Addressing the subsurface source (excavation of contaminated soil, groundwater treatment, in-situ chemical oxidation) reduces or eliminates the vapor source. Source removal is the most permanent solution but may not be feasible at all sites.

Sub-Slab Depressurization (SSD)

SSD systems are the most common engineering control for vapor intrusion. The system maintains negative pressure beneath the building foundation, preventing vapors from entering the structure. SSD systems require ongoing operation, monitoring, and maintenance.

If an SSD system is part of a conditional closure, an Environmental Restrictive Covenant is required, and the property owner has ongoing operation and maintenance obligations.

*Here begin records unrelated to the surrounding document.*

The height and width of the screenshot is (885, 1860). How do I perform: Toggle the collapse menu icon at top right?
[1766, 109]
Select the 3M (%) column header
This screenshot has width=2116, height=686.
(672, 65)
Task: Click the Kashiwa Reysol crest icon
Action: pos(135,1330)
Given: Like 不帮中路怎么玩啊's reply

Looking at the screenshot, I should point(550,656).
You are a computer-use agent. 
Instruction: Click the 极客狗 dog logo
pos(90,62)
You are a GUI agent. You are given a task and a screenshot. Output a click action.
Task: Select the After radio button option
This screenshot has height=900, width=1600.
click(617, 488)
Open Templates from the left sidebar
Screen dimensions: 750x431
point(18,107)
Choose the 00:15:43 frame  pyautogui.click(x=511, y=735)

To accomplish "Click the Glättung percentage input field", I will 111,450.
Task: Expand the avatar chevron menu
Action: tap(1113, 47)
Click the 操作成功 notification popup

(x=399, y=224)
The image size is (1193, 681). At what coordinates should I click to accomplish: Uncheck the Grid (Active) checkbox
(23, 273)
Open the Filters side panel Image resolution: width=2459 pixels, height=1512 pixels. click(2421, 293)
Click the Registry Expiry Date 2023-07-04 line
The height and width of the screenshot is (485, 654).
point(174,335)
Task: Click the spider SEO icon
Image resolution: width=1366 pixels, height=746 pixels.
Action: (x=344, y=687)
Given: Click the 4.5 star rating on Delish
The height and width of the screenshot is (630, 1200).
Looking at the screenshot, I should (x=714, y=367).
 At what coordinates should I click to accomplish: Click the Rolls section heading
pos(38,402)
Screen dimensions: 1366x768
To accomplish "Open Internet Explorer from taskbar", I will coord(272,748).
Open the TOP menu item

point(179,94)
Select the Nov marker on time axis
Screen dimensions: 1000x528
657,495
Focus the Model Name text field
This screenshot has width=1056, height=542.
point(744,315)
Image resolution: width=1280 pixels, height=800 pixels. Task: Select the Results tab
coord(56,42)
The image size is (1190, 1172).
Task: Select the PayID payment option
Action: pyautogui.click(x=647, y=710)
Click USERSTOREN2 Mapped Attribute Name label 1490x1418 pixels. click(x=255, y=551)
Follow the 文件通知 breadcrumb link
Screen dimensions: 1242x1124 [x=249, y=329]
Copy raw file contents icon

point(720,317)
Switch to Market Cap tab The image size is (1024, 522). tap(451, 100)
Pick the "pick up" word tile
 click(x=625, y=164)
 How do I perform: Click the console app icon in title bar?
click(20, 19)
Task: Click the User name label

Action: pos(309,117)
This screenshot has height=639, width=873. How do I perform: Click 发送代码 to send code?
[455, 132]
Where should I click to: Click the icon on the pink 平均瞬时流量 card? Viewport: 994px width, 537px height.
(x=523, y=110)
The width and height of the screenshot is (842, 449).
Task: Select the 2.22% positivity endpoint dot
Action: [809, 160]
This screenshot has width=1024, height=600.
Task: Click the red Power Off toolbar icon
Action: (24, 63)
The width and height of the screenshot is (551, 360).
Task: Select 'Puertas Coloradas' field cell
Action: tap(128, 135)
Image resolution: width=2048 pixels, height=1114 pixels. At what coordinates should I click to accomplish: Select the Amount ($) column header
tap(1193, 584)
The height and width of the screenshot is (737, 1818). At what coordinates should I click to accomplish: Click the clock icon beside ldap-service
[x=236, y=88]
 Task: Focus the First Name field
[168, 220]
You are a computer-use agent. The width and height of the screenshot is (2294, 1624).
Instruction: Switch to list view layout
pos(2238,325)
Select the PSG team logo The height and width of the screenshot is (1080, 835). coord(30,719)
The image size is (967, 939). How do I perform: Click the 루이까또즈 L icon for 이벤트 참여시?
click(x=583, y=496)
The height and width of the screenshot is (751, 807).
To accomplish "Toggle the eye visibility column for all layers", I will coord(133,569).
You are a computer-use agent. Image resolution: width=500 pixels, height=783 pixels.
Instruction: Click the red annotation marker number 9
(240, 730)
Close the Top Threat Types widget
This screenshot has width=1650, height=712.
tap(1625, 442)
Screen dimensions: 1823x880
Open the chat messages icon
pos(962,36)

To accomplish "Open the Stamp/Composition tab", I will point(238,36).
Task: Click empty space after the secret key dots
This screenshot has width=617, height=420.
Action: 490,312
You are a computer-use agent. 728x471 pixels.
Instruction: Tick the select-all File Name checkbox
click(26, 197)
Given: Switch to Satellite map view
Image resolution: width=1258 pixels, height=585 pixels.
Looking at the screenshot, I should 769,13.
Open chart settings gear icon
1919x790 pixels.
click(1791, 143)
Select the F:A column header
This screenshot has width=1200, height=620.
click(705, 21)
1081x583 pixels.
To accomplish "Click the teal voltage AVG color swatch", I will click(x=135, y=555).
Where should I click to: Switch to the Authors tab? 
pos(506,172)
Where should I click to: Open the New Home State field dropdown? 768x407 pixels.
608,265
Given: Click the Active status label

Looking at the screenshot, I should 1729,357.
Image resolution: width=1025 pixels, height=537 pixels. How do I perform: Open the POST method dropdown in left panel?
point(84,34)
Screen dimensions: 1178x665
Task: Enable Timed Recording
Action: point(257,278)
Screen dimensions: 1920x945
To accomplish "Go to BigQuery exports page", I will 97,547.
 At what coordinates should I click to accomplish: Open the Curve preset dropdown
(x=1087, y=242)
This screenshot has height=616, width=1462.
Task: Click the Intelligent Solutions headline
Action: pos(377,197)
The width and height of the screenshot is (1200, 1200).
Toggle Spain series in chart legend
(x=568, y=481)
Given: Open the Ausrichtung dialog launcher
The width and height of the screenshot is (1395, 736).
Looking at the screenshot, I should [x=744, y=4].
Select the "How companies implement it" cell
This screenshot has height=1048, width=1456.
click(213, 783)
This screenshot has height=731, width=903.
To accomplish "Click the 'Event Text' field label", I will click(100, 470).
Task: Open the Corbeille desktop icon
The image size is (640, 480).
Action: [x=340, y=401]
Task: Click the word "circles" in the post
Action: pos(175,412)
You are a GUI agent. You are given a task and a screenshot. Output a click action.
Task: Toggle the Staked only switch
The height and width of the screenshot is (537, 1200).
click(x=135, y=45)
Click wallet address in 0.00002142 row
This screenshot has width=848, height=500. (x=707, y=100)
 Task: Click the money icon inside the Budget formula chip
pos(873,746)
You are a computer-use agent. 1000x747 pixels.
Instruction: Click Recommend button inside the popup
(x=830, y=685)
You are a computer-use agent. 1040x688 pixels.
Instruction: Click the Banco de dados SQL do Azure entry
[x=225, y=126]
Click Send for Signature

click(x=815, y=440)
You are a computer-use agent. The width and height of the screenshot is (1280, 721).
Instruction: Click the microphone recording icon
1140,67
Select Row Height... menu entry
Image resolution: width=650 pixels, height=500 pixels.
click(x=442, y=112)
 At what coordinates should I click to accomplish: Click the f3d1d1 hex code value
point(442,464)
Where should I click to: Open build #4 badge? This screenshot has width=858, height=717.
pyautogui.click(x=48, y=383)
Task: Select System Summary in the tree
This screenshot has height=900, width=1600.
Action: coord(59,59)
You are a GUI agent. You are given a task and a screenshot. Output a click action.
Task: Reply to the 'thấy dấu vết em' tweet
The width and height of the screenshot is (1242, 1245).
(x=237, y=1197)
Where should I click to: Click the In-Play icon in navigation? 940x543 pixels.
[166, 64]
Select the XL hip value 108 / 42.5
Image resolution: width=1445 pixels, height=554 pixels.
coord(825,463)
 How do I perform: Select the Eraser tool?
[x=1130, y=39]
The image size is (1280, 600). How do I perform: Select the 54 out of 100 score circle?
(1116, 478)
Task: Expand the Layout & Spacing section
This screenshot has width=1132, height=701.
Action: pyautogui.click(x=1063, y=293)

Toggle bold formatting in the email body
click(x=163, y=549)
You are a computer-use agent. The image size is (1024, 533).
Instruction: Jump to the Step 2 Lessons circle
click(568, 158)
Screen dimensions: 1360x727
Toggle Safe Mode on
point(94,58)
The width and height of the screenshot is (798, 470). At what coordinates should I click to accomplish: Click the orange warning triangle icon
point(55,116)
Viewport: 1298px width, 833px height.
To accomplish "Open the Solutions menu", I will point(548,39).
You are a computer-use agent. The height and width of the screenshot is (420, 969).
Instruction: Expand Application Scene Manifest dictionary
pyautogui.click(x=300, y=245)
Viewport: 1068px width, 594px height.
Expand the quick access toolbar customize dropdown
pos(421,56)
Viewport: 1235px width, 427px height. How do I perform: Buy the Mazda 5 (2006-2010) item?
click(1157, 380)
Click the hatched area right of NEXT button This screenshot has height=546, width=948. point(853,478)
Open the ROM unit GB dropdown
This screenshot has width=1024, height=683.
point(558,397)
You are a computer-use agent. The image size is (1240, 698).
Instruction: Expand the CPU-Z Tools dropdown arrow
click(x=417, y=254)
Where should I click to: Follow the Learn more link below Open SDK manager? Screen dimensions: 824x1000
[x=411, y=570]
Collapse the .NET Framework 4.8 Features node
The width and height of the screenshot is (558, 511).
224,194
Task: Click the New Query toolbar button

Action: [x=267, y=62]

Building Ventilation Modifications

Increasing building ventilation can reduce indoor air concentrations by diluting vapors that enter the structure. This is generally considered a supplemental measure rather than a standalone remedy.

Vapor Barriers

Vapor barriers installed during new construction or major renovation can prevent vapor entry through the foundation. Barriers are most effective when combined with a passive or active sub-slab venting system.

Institutional Controls

If VI risk is managed through engineering controls, an Environmental Restrictive Covenant is required to ensure the controls are maintained over time. The ERC must describe the vapor mitigation system and the property owner’s obligations for operation, maintenance, and reporting.

Comparison to Ohio

Feature	Indiana	Ohio
Screening values	Published Levels for indoor air and soil gas (154 chemicals, 3 sample types, 3 land uses)	CIDARS includes indoor air generic standards; no published soil gas values
VI guidance document	Integrated into R2 framework	Standalone VI Guidance (March 2020)
Soil gas screening	Subslab, deep exterior, and shallow exterior Published Levels	No default soil gas screening levels - uses EPA VISL calculator
Groundwater-to-indoor-air	Evaluated site-specifically	Attenuation factors in CIDARS for GW-to-indoor-air screening
Response action threshold	Indoor air Published Levels	Case-by-case evaluation against CIDARS and EPA guidance
Building preparation	Follows EPA 2015 VI Technical Guide; IDEM provides household chemical product lists	Follows EPA 2015 VI Technical Guide

The practical difference: Indiana’s Published Level approach is more prescriptive but simpler - compare your sample result to the table and determine whether you exceed the screening level. Ohio’s approach requires more modeling and professional judgment but provides more flexibility in how VI risk is evaluated.

Practical Tips

Check the Published Levels before planning your sampling. Know what the screening levels are for your chemicals of concern before you design the investigation. This determines which sample types you need (indoor air, subslab, exterior soil gas) and what detection limits your laboratory must achieve.

Detection limits matter. Some Indiana indoor air Published Levels are in the sub-part-per-billion range. Confirm that your analytical laboratory can achieve reporting limits below the applicable Published Levels before collecting samples. If the reporting limit is above the screening level, the data cannot be used to demonstrate compliance.

Sample during representative conditions. Indoor air concentrations vary with building operation (HVAC mode, occupancy, weather). Sample during conditions that represent typical exposure - not during renovation, not with all windows open, not during extreme weather events.

Document indoor sources thoroughly. The most common complication in VI evaluation is indoor VOC sources masking or mimicking subsurface contributions. Walk the building before sampling and document every potential indoor VOC source. Photograph stored chemicals, note recent renovations, and identify attached garages with fuel storage.

Subslab is the most diagnostic sample type. If you can only collect one type of soil gas sample, subslab is the most informative for evaluating the VI pathway to an existing building. It represents the vapor concentration at the point of entry and is less affected by atmospheric dilution than exterior probes.

Source

IDEM Nonrule Policy Document WASTE-0046-R2: Risk-based Closure Guide, July 8, 2022 (vapor intrusion provisions). IDEM Published Level Tables (indoor air and soil gas). EPA Technical Guide for Assessing and Mitigating the Vapor Intrusion Pathway (June 2015).